In plain terms = the first attempt asked the government for money outright and got punished by the market. This attempt uses different language — not "guarantee" but "shared prosperity" — yet the underlying cash-flow logic is the same.
This reflects an unchanged core need: OpenAI requires public credit to sustain a nearly $1 trillion private valuation and $1.4 trillion in capital commitments.
03

What does OpenAI have to give?

OpenAI's charitable arm holds over $200 billion in undistributed funds. The company has pitched equity-sharing to Trump administration officials in recent months.
In April, OpenAI published a policy paper proposing a joint government-industry "public wealth fund" — letting citizens outside financial markets share in AI-driven growth.
Treasury Secretary Scott Bessent has reportedly shown interest in similar proposals — a key political signal that keeps the plan alive.
04

How does this differ from the Intel deal?
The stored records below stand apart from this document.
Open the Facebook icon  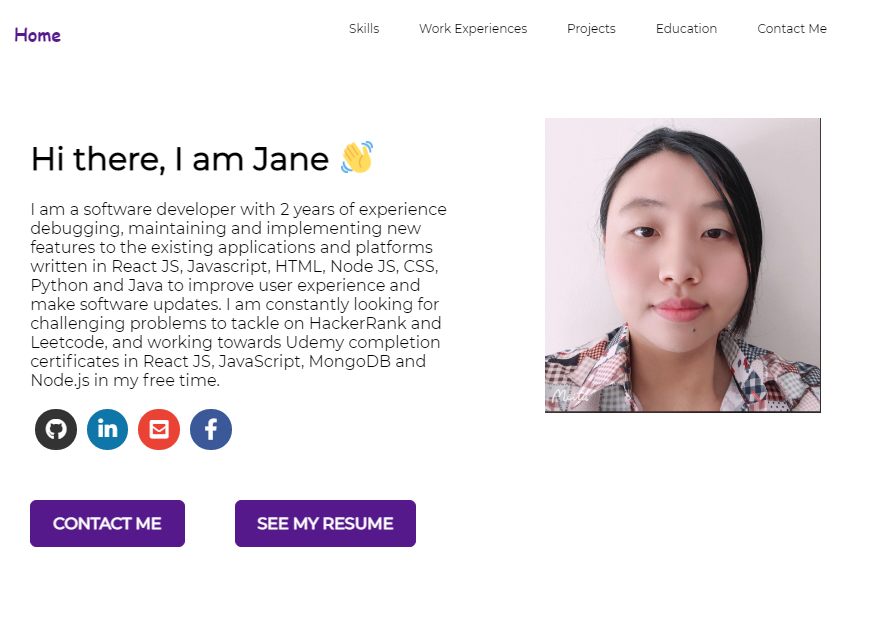coord(211,429)
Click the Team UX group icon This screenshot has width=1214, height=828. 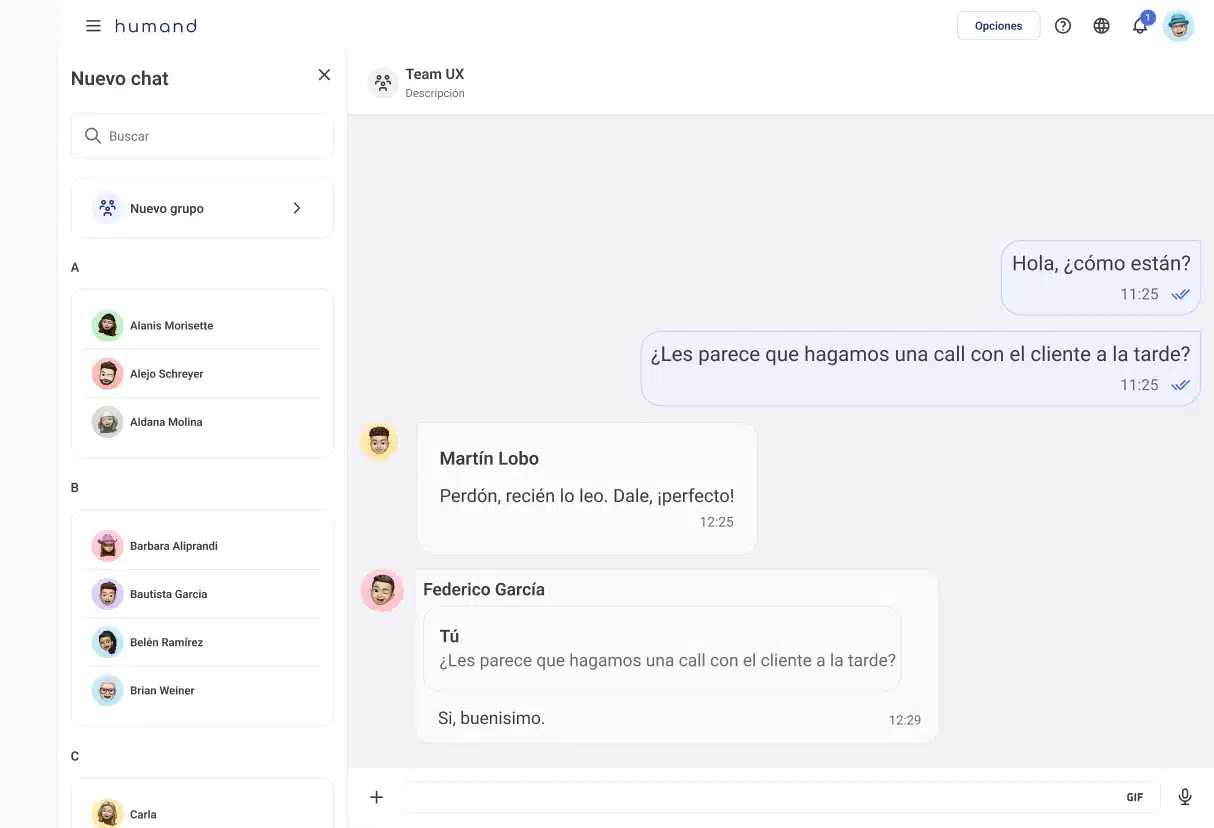(382, 83)
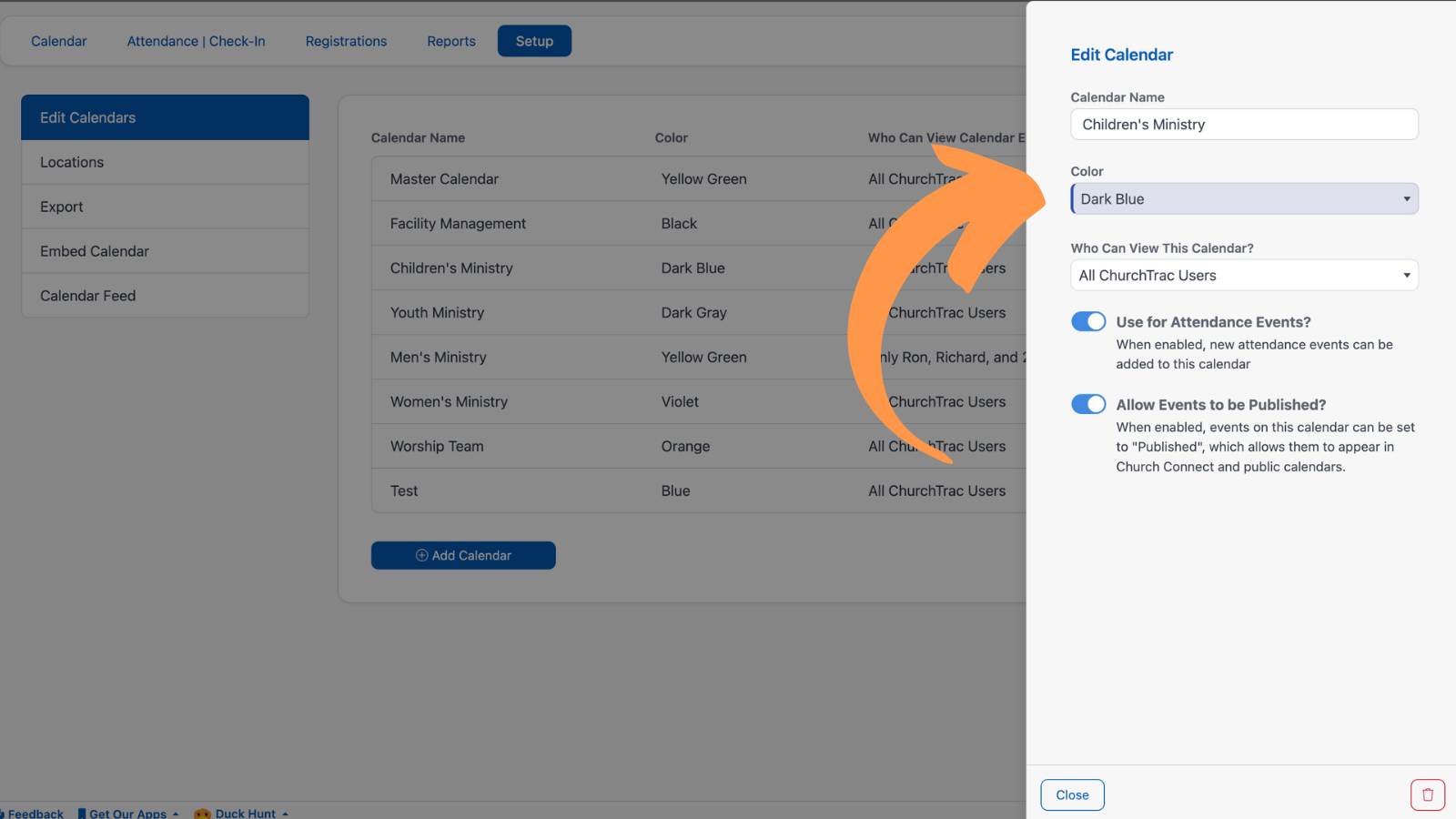Toggle Use for Attendance Events switch
This screenshot has height=819, width=1456.
coord(1088,321)

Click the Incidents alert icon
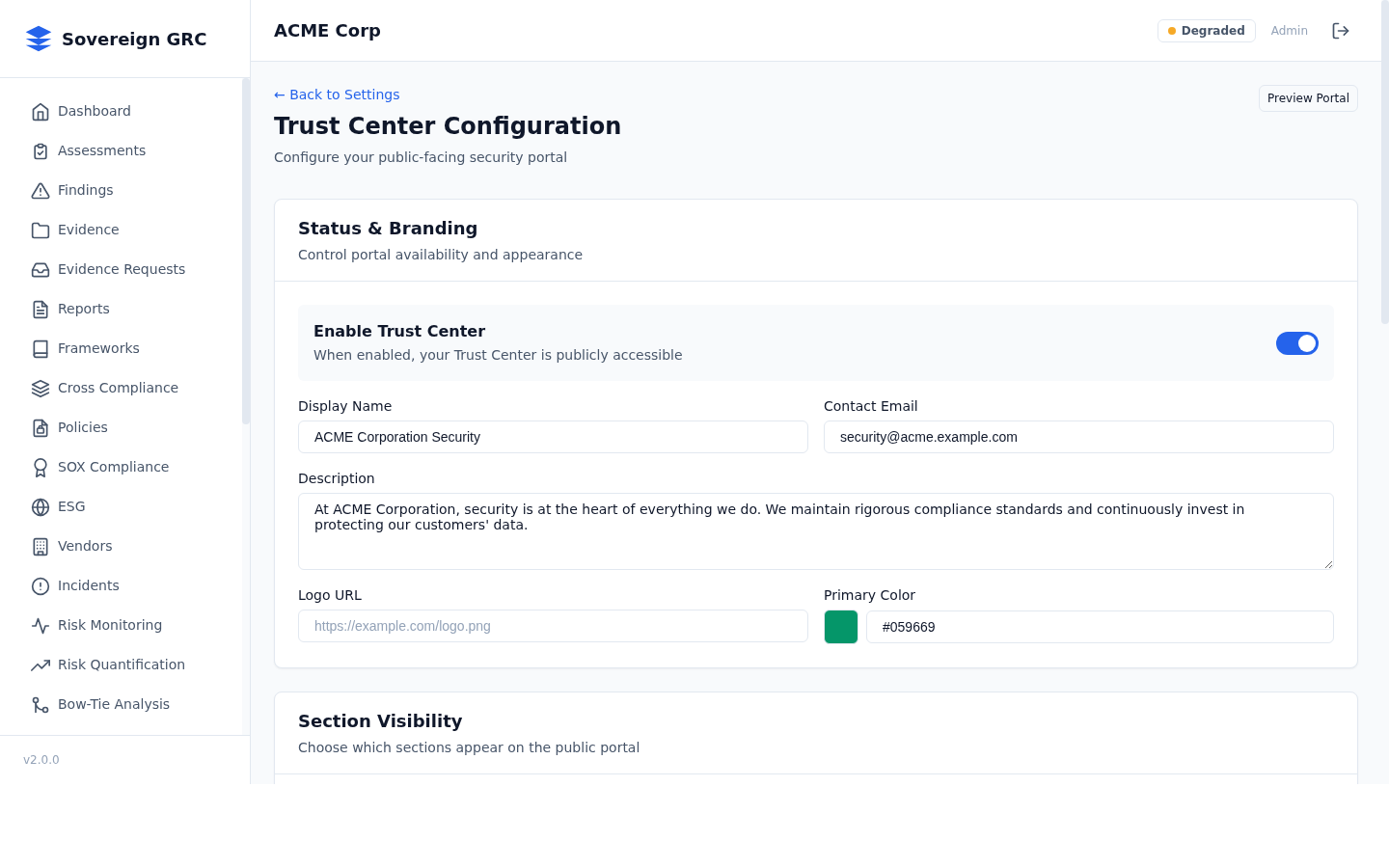40,585
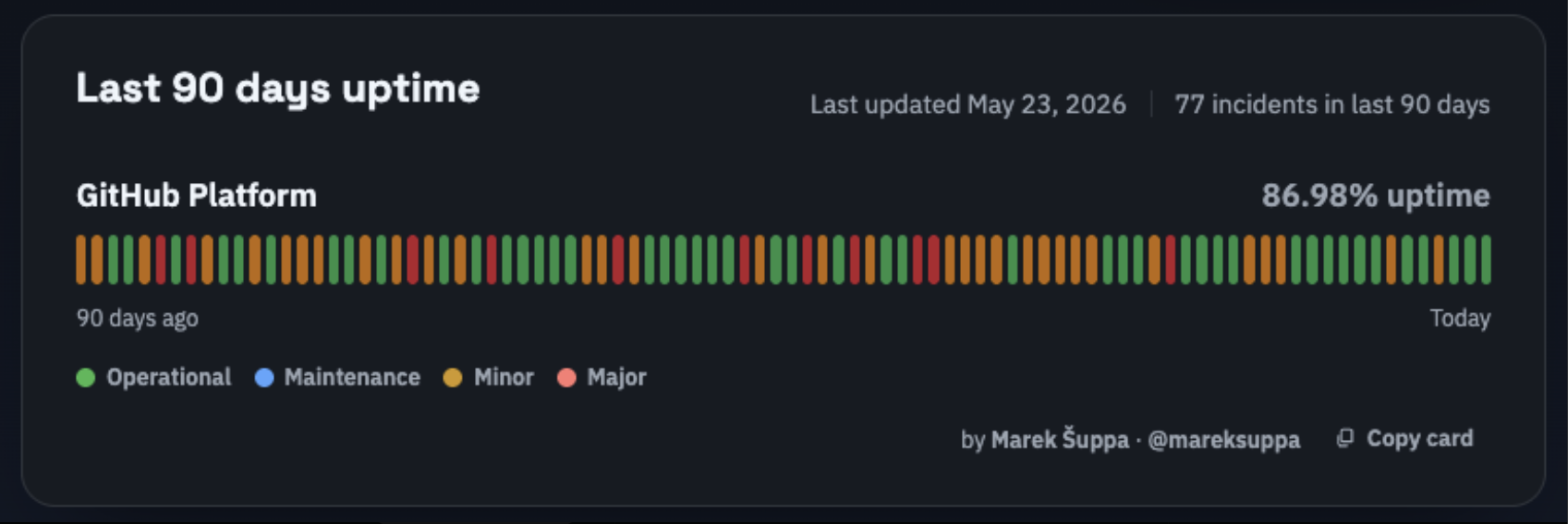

Trump's government injected $9 billion into Intel last year — a direct equity stake where the government itself held shares and bore the risk.
This plan puts shares in individual citizens' hands. The government does not take a direct stake; the risk shifts to ordinary people who receive the equity.
This means → if the AI valuation bubble bursts or OpenAI cannot meet its financing commitments, the public absorbs the losses, not the government.
05

What is the market really watching?

OpenAI's private valuation sits near $1 trillion. Annual revenue is roughly $14 billion. Outstanding capital commitments total $1.4 trillion — the gap between income and obligations is enormous.
Critics argue that behind the "everyone shares in AI growth" narrative, the public is effectively underwriting valuation risk for an industry still running losses.
In plain terms = two questions drive everything: whether this plan actually materializes, and whether the government ultimately provides implicit backing for OpenAI's financing.

Content is for reference only, not financial advice.